Das Kollisionsereignis muss vom Beschuldigten bewusst wahrgenommen werden. Die bei einer Kollision auftretenden physikalischen Ereignisse, Schwingungen,[24] können gespürt, gehört oder gesehen werden.[25] Der Sachverständige muss alle drei Wahrnehmungsvarianten im Gutachten abdecken.

Die optische Wahrnehmung kann dadurch beeinträchtigt sein, dass der Beschuldigte die Anstoßstelle seines eigenen Fahrzeugs gar nicht visuell erfassen kann.[26] Gleiches gilt, wenn beim Rückwärtsfahren/Ausparken nach verschiedenen Seiten Ausschau gehalten werden muss bzw. die Anstoßstelle nur über den optisch verzerrenden Spiegel beobachtet werden könnte.[27] Eine Bewegung des angestoßenen Pkw nimmt der Unfallverursacher dazu weitaus schlechter wahr als ein außenstehender Zeuge, da sich letztgenannter voll auf das Unfallgeschehen konzentriert: Für den ruhenden Beobachter sind Relativbewegungen des getroffenen Pkw wesentlich besser wahrnehmbar als für den Unfallverursacher, der stets Blickwechsel, Kopfdrehbewegungen etc. durchführt.[28]

Die weitaus besser nachweisbare Wahrnehmungsmöglichkeit geht über die Akustik. Gehört werden kann insbesondere das Geräusch des Anstoßes. Die Wahrnehmung ist dabei abhängig von der Frequenz und der Lautstärkeentwicklung.[29] Zudem sind die Empfindlichkeit des menschlichen Gehörs, zum anderen die Eigenschaften der Pkw-Insassenzelle, Geräusche zu dämmen, von Einfluss.[30] Neben der Abschirmung von Außengeräuschen durch den Fahrzeughersteller konkurrieren im Auto noch sonstige akustische Eindrücke mit dem Unfallgeräusch, zu nennen sind hier Gebläse/Klimaanlage, musikalische Untermalung, parallel geführte Telefongespräche, aber auch Ladung, Motorengeräusche etc. Hier muss noch einmal auf die obige Rechtsprechung hingewiesen werden, dass ein Zeuge außerhalb des Fahrzeugs keine belastbaren Angaben zur Wahrnehmbarkeit im Auto machen kann: Das Gericht könnte hieraus allenfalls einen wenig belastbaren Rückschluss bilden.[31]

Die letzte durch den Sachverständigen nachzuweisende Wahrnehmung ist die taktile oder sensorische Wahrnehmung.
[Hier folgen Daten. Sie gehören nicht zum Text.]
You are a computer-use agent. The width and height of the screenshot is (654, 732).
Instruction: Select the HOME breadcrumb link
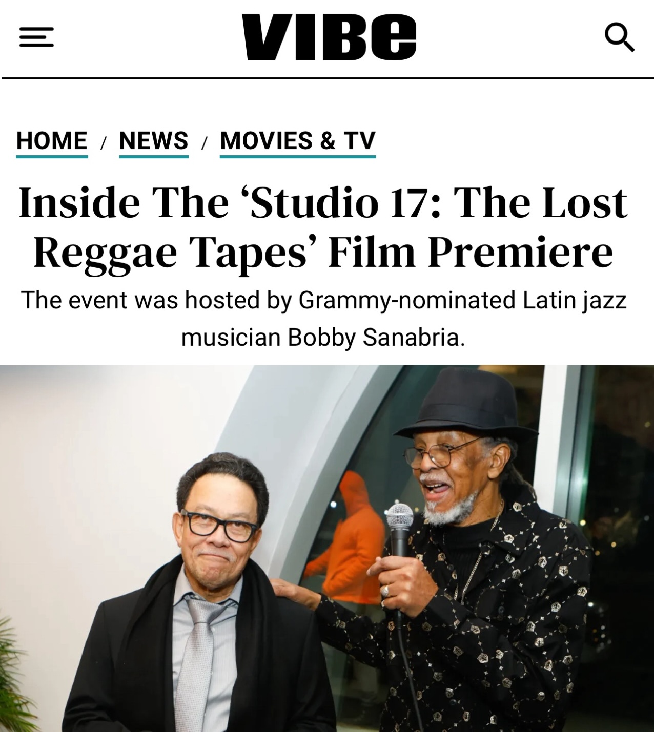(x=52, y=141)
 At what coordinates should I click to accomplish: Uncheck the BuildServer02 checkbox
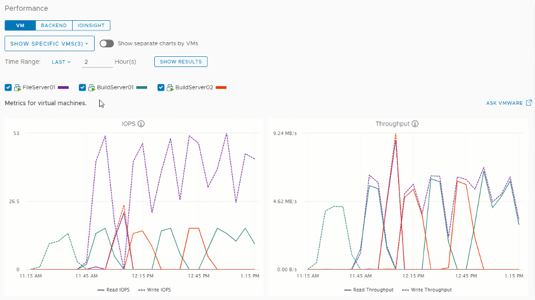coord(161,88)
Dies kann, abhängig von Kleidung, Sitzposition, Sitzqualität, Ablenkung und individueller Feinfühligkeit bereits in Form eines Drucks durch den Anstoß geschehen, oftmals sogar, wenn eine Vibration über das Lenkrad weitergegeben wird.[32] Ebenso denkbar ist eine kinästhetische Wahrnehmung über den Gleichgewichtssinn.[33]

[24] Buck in: Buck/Krumbholz, Sachverständigenbeweis im Verkehrs- und Strafrecht, 2. Aufl. 2013, 637.
[25] Baumert, DAR 2000, 283.
[26] Beispielsweise an der vorderen rechten Stoßstangenecke, Schmedding, NZV 2003, 24.
[27] Lessing, DAR 1997, 329.
[28] Schmedding, NZV 2003, 24.
[29] Buck in: Buck/Krumbholz, Sachverständigenbeweis im Verkehrs- und Strafrecht, 2. Aufl. 2013, 658.
[30] Wolff, DAR 1994, 391; Buck in: Buck/Krumbholz, Sachverständigenbeweis im Verkehrs- und Strafrecht, 2. Aufl. 2013, 657.
[31] Vgl. Quarch in: Buck/Krumbholz, Sachverständigenbeweis im Verkehrs- und Strafrecht, 2. Aufl. 2013, 691.
[32] Schmedding, NZV 2003, 24.
[33] Buck in: Buck/Krumbholz, Sachverständigenbeweis im Verkehrs- und Strafrecht, 2. Aufl. 2013, 641 und 656.